*Requests:*
**1)** In the text on responding to bandwidth attacks, what is the ISP likely to do if you are causing latency issues for it?
**2)** Go on with the text on responding to bandwidth attacks, starting after its last sentence.

Below are some considerations if you face an attack that is outside of your bandwidth tolerance (aka bandwidth consumption) and you need help in responding.

Where no mitigation partner exists: Establish a strong relationship with your ISP. Identify the right teams and contacts that you will need if there is an attack.

Use your firewall (or other logging device) to obtain evidence of the attack (source IP, protocol, packet length, etc) as this information can be hugely valuable to the ISP in deciding how to respond. It's not fun trying to trap traffic on a cisco routing device from the command line at 3am in the morning! So any help is appreciated. :-)

With this your likely approach will be to filter out the traffic within the ISP cloud. If you have been able to provide enough information and the traffic is such then the ISP may well be able to filter out the malicious traffic and leave valid network traffic free to access your network. However if you are causing latency issues for the ISP then they are likely to black-hole your entire route at their BGP gateway and you will disappear from the net. Additional routing filters cause load on gateways, so don't expect your ISP to add multiple filters as this may well impact on their other users.

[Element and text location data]

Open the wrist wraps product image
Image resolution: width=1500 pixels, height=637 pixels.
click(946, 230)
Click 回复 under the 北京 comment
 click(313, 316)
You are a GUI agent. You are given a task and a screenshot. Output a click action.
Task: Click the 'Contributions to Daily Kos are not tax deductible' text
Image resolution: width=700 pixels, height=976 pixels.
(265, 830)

---

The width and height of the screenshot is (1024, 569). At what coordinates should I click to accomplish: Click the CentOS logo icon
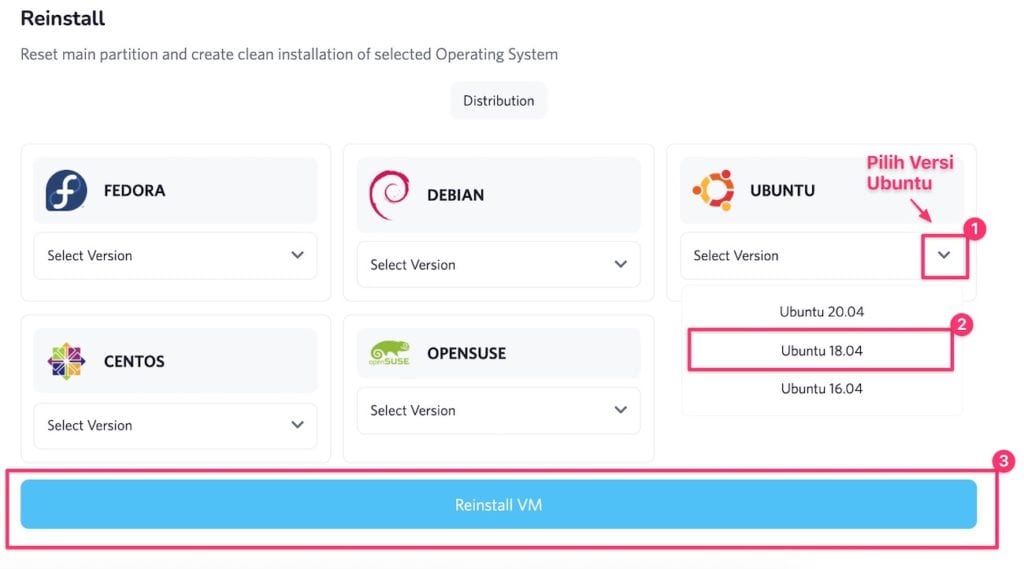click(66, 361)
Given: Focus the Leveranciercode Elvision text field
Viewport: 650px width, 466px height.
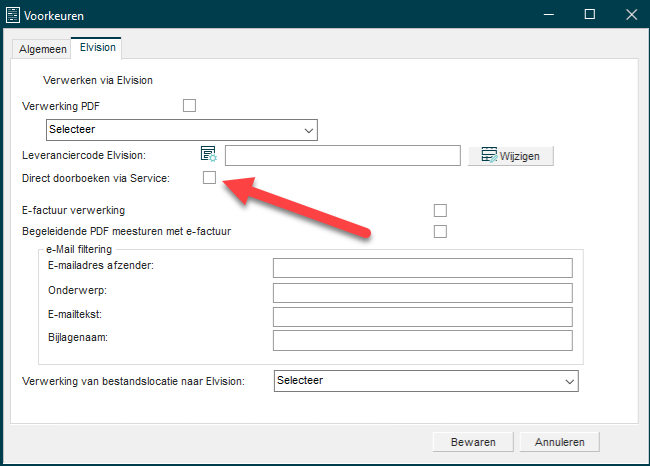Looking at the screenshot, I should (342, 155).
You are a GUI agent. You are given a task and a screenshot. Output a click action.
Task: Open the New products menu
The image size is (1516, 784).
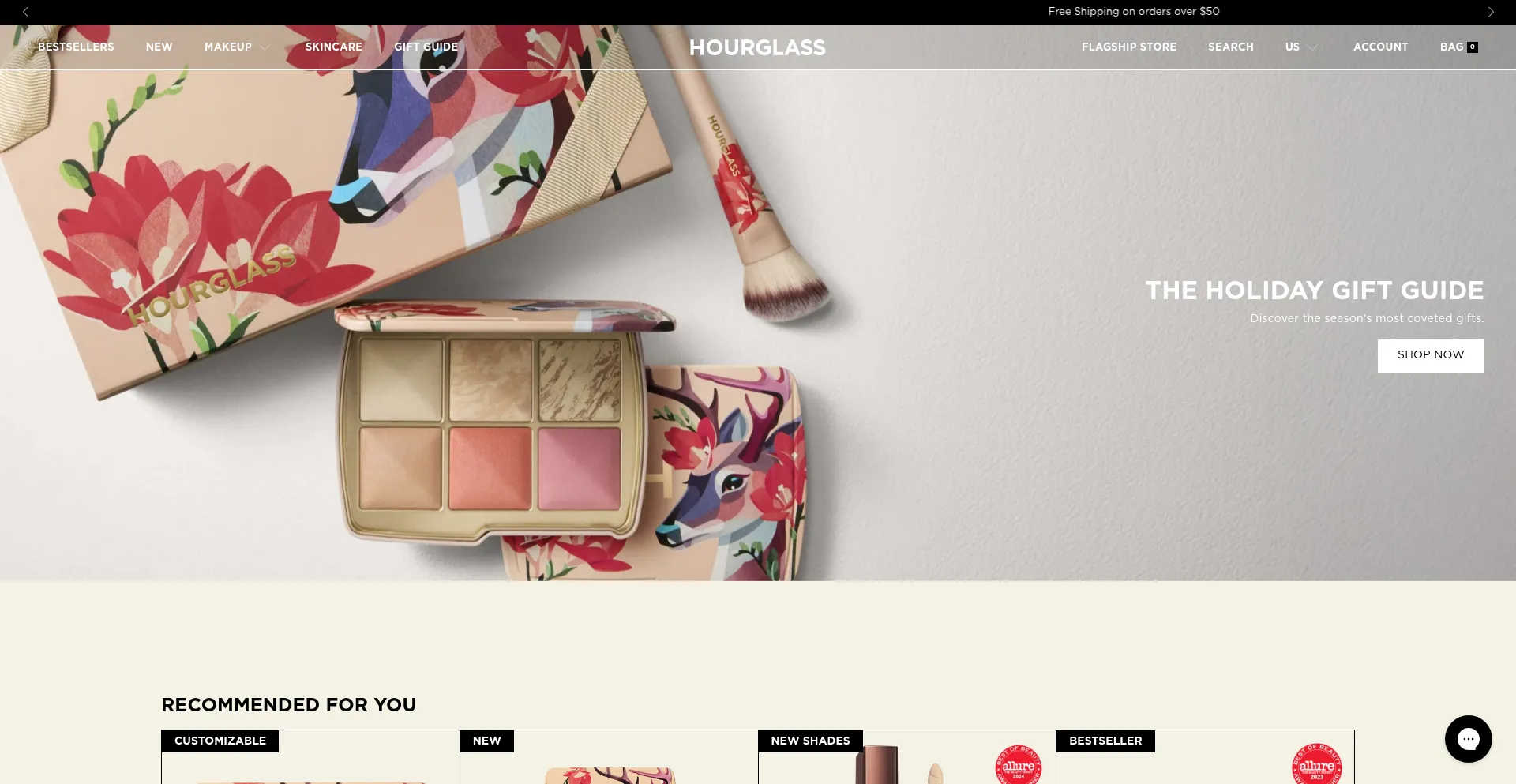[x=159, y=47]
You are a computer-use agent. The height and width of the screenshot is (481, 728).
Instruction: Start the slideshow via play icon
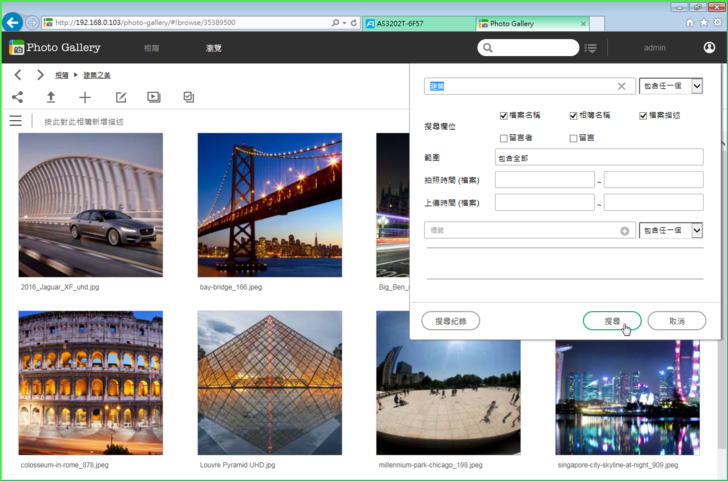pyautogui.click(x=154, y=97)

*Responses per task:*
**1)** Black-hole your entire route at its BGP gateway.

**2)**
Using a mitigation partner:

I can only speak from the experience of one provider for this, so you will need to do your homework to decide if you require this and if so who would be best placed to provide.

The service was based upon BGP route advertisement and attack monitoring. Once an attack had been identified the mitigation partner advertises your route to pass through their network, where core routers are used to filter out the malicious traffic prior to passing on to the organisation.

My role in all of this was to test the implementation of a partnered approach to DDoS mitigation. This involved utilising a global team of security engineers to generate enough traffic to make for a valid test. We were testing both the ability to identify an attack and then to respond effectively. Based on this, we were very impressed with their overall approach and the solution worked.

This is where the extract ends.